Sollte die Akelei diese Tiere jedoch tatsächlich gezielt anlocken oder landeten sie nur zufällig dort? Um das zu überprüfen, stellten die Forscher Klebefallen auf, von denen sie einige mit Pflanzenteilen der Akelei bestückten. Als sie die Gefäße später wieder einsammelten, stellten sie fest, dass in den Gefäßen mit den Pflanzenteilen viel mehr Insekten gefangen wurden als in denen ohne. Da die Fallen so aufgebaut waren, dass die Pflanzenteile nicht von weitem sichtbar waren, vermuten die Forscher, dass die Pflanze die Insekten durch spezielle Stoffe anlockt.

Die festgeklebten Körper von Käfern und anderen Insekten schützen die Pflanze vor Fressfeinden. (Bild: Eric F. LoPresti)

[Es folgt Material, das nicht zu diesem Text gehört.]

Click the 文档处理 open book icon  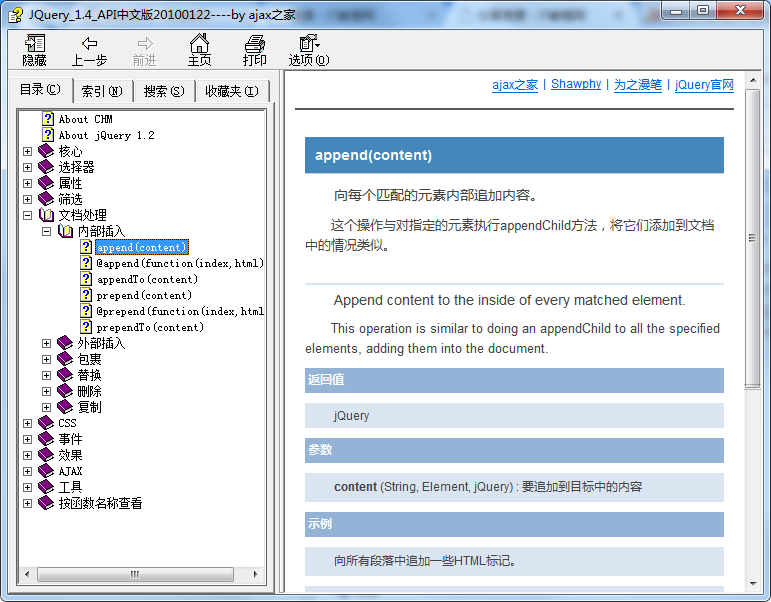click(x=46, y=215)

Um zu untersuchen, welchen Nutzen die festgeklebten Tiere für die Serpentin-Akelei haben, reduzierten die Forscher bei ausgewählten Pflanzen die Zahl der Kadaver, indem sie einige von ihnen mit einer Pinzette entfernten. Anschließend zählten sie, wie viele räuberische Gliederfüßer dort nach der Prozedur zu finden waren. Je mehr Kadaver auf einer Pflanze klebten, desto mehr räuberische Gliederfüßer, vor allem bestimmte Wanzen und Spinnen, waren dort unterwegs. Diese können sich gut auf den klebrigen Pflanzenteilen bewegen und ernähren sich einerseits von den festgeklebten Tieren, andererseits aber auch von Fressfeinden der Pflanze, wie gefräßigen Schmetterlingsraupen, die eine Vorliebe für Knospen, Blüten und Früchte der Akelei haben. Je mehr Kadaver auf den Pflanzen klebten, desto weniger Fraßschäden konnten die Forscher entdecken. Auf diesem Wege scheint das Anlocken und Festkleben von Insekten der Akelei also einen effektiven Schutz vor Fressfeinden zu bieten.

Die Forscher vermuten, dass nicht nur die Serpentin-Akelei, sondern auch viele andere Arten von klebrigen Pflanzen ihre Opfer ganz gezielt mit Duftstoffen anlocken, ähnlich wie die Sirenen mit ihrem betörenden Gesang vorbeifahrende Seeleute anziehen. Während bei den Sirenen jedoch nicht klar ist, zu welchem Zweck sie Reisende überhaupt anlocken, ist die Strategie der klebrigen Pflanzen nun geklärt.